Récemment, de nombreux cas liés à des artistes tombés ont choqué l'opinion publique. Pour l'artiste du peuple Phương Thảo, après des dizaines d'années d'activité dans le monde du spectacle, les tentations vous ont-elles déjà approchée?
- La vie a beaucoup de tentations, et cela arrive à beaucoup de gens, pas seulement aux artistes.
Les maux sociaux sont également les mêmes, ils peuvent arriver à n'importe qui, dans n'importe quelle profession.
Tout d'abord, il faut commencer par la prise de conscience, que chacun doit être conscient que c'est un mauvais comportement. Peu importe à quel point les substances interdites sont connues, mais tant que nous savons qu'elles sont mauvaises, nous ne les utiliserons jamais. À partir de cette prise de conscience, nous ne nous retrouverons jamais dans ces maux, et nous n'aurons pas non plus à nous forcer à dire que je dois essayer d'éviter la tentation.
Je pense que chacun doit chérir sa vie, être conscient de construire un mode de vie sain et aussi des relations saines. C'est la conscience et le choix de chacun.
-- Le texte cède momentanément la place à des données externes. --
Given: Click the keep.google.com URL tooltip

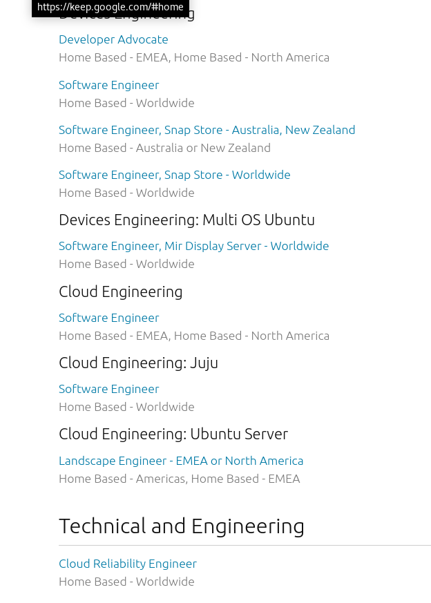Looking at the screenshot, I should [x=111, y=8].
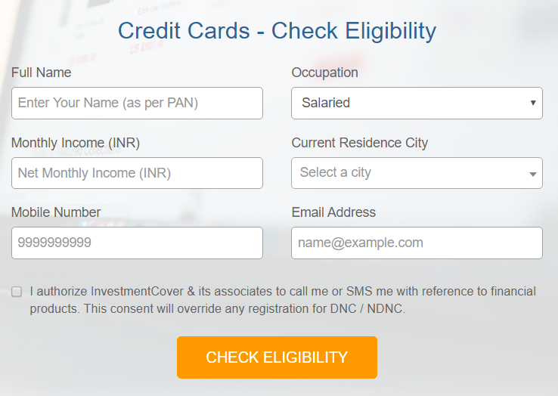Image resolution: width=558 pixels, height=396 pixels.
Task: Select the Mobile Number input box
Action: click(x=137, y=243)
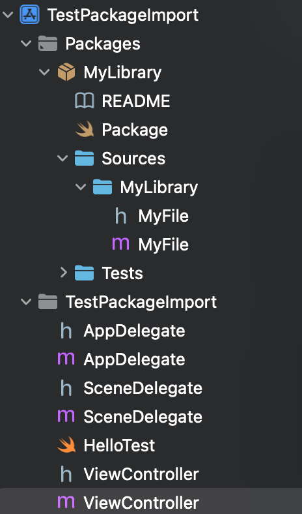This screenshot has height=514, width=302.
Task: Click the HelloTest Swift file icon
Action: pyautogui.click(x=66, y=446)
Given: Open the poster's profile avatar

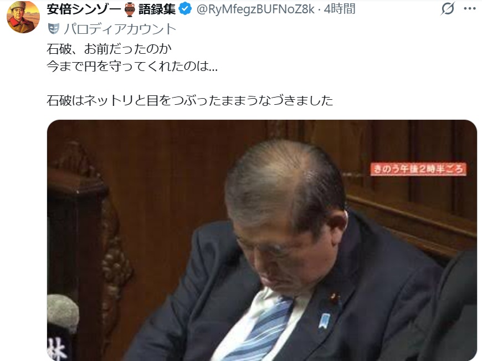Looking at the screenshot, I should click(x=23, y=17).
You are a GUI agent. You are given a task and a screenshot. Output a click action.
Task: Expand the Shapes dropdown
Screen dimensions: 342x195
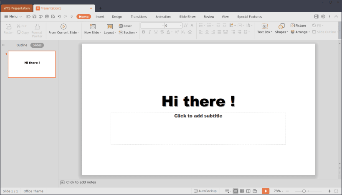pyautogui.click(x=281, y=32)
Quant aux personnes ayant des circonstances personnelles, elles ont des problèmes psychologiques, elles ont aussi de nombreux obstacles... Je prends l'exemple, aujourd'hui, beaucoup de gens hésitent encore face aux problèmes liés à la santé mentale. Certaines personnes souffrent de dépression sans savoir qu'elles sont déprimées.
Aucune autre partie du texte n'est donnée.